Q1: How common are shark attacks on Hilton Head Island?

A: Shark attacks on Hilton Head Island are relatively rare. While there have been several incidents in recent years, such as multiple attacks in 2021 and a notable case involving a 10-year-old boy in 2018, the overall likelihood of encountering a shark is low.

Q2: What types of sharks are found around Hilton Head Island?

A: The waters around Hilton Head Island host various shark species, including blacktip sharks, finetooth sharks, bonnethead sharks, and occasionally larger species like tiger sharks and great white sharks.

Q3: What should I do if I see a shark while swimming?

A: If you see a shark, remain calm and slowly back away towards the shore.
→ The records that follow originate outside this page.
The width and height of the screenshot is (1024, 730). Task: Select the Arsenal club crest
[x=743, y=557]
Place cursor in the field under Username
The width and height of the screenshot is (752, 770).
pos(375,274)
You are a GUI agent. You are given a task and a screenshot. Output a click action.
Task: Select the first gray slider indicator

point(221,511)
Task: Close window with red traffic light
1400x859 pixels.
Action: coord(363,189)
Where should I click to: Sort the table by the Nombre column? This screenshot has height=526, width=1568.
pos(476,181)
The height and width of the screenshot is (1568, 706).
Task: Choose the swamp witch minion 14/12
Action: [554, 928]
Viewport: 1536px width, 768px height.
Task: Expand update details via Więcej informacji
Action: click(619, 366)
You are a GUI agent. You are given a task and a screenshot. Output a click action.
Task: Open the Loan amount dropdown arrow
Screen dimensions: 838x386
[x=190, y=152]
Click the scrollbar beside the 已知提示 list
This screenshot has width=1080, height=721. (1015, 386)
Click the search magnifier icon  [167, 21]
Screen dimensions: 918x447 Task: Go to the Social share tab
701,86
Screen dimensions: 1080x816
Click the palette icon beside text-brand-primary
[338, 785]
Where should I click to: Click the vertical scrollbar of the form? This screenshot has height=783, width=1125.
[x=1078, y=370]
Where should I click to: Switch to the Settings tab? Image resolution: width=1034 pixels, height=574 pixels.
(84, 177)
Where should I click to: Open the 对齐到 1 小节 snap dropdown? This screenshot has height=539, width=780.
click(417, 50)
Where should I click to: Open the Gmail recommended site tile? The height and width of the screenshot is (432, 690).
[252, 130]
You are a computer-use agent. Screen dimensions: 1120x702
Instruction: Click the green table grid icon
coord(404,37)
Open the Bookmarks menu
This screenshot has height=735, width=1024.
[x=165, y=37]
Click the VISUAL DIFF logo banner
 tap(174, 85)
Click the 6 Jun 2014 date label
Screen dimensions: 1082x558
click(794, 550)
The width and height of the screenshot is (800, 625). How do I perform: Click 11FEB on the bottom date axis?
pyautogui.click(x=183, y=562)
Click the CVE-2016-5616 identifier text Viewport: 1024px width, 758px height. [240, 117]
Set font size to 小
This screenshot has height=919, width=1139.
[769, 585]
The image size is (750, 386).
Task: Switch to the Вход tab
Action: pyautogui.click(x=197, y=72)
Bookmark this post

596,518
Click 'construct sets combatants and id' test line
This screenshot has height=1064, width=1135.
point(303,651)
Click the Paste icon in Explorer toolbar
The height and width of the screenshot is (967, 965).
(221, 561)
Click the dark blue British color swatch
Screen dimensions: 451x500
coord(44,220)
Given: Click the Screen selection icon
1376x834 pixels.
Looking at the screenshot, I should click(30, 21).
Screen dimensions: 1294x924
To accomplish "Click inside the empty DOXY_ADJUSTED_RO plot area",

Avoid splashing and making sudden movements, as these can attract the shark. Alert a lifeguard or other beachgoers immediately.

Q4: What safety measures can I take to avoid a shark encounter?

A: To minimize the risk of a shark encounter, avoid swimming at dawn or dusk, stay in groups, avoid wearing shiny jewellery, stay close to shore, avoid areas with fishing activity, heed local warnings, and do not enter the water if bleeding.

Q5: What should I do if a shark bites someone?

A: If a shark bites someone, get them out of the water immediately and call for medical help. Apply pressure to the wound to control bleeding and keep the person calm and still until help arrives.